ABSTRACT

This chapter provides expert analysis of US military activities relative to Iraq and Iran. In addition to drawing together the otherwise unruly threads of Middle Eastern politics and the US role in them, Pollack makes a compelling case for the negative effects on military coercion of an inadequate understanding of a target’s interests, values, and motivations. Indeed, it is difficult to put Pollack’s chapter down without acknowledging that US perceptions of Saddam Hussein’s Iraq, and so its strategies of coercion, were the product of confirmation bias rather than of sensitive analysis. Pollack’s treatment of US interactions with Iran, by contrast, offer a view of two states approaching each other with caution, with both absorbing potentially provocative activities rather than risking escalation.
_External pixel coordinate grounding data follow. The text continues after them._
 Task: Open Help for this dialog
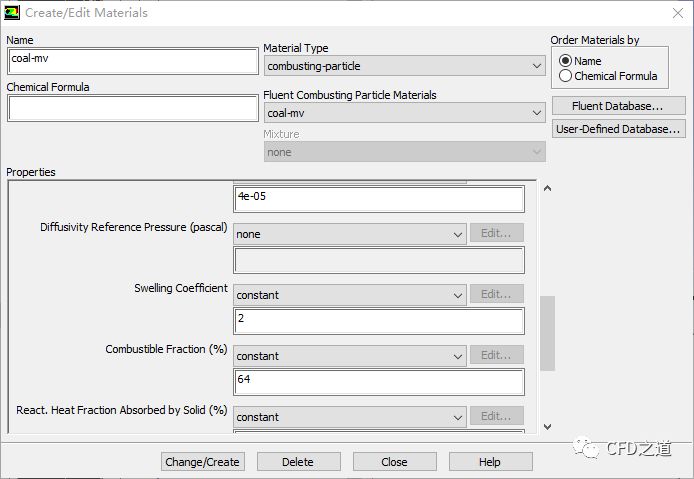(x=490, y=462)
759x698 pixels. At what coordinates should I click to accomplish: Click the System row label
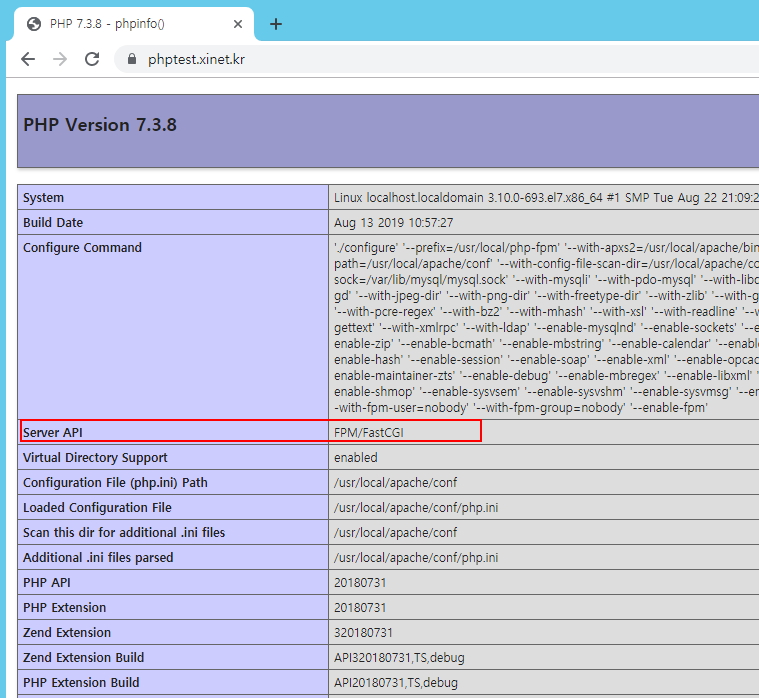click(44, 198)
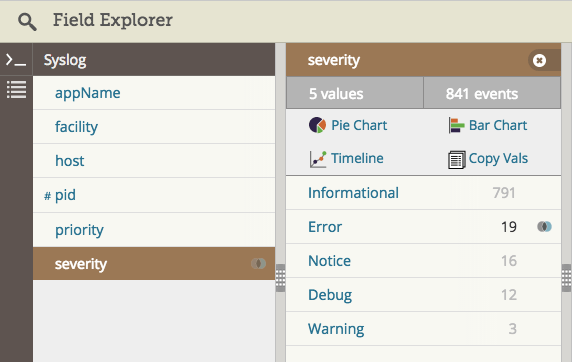This screenshot has height=362, width=572.
Task: Select the facility field
Action: [x=154, y=127]
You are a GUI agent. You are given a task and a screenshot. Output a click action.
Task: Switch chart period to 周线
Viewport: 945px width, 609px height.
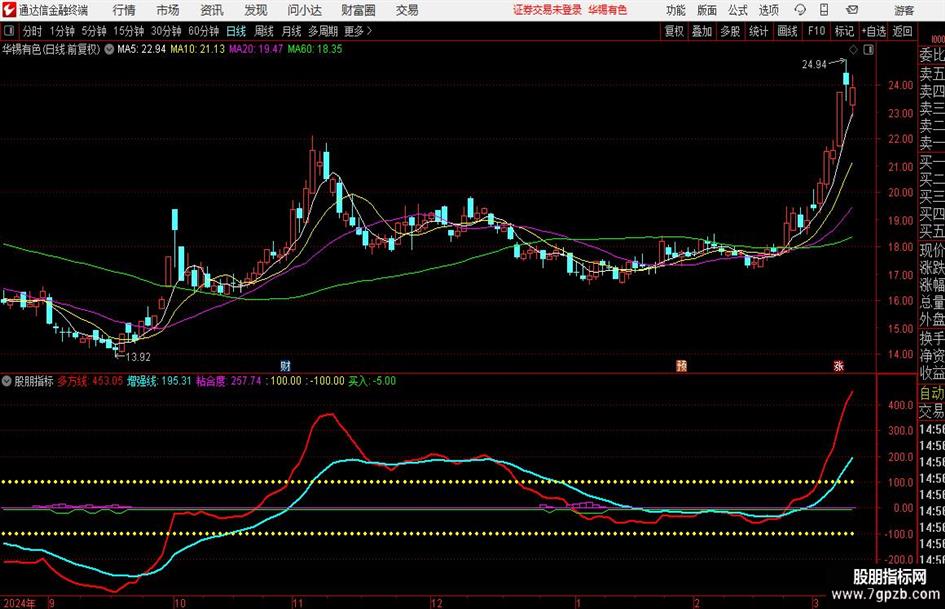264,31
Pollack’s account suggests Iran’s behavior during this period reflected both a respect for sheer US military might and a recognition on the part of its leadership that there was more to gain from managing the relationship than igniting it. Conversely, US behavior was at turns defined by preoccupations elsewhere and a desire not to become embroiled in yet another theater of conflict, most especially with a regime that had evidenced itself to be both capable and determined.

Keywords: Iran, Iraq, Persian Gulf, international relations, U.S. foreign policy, military strategy, war, politics, competition, deterrence, conflict.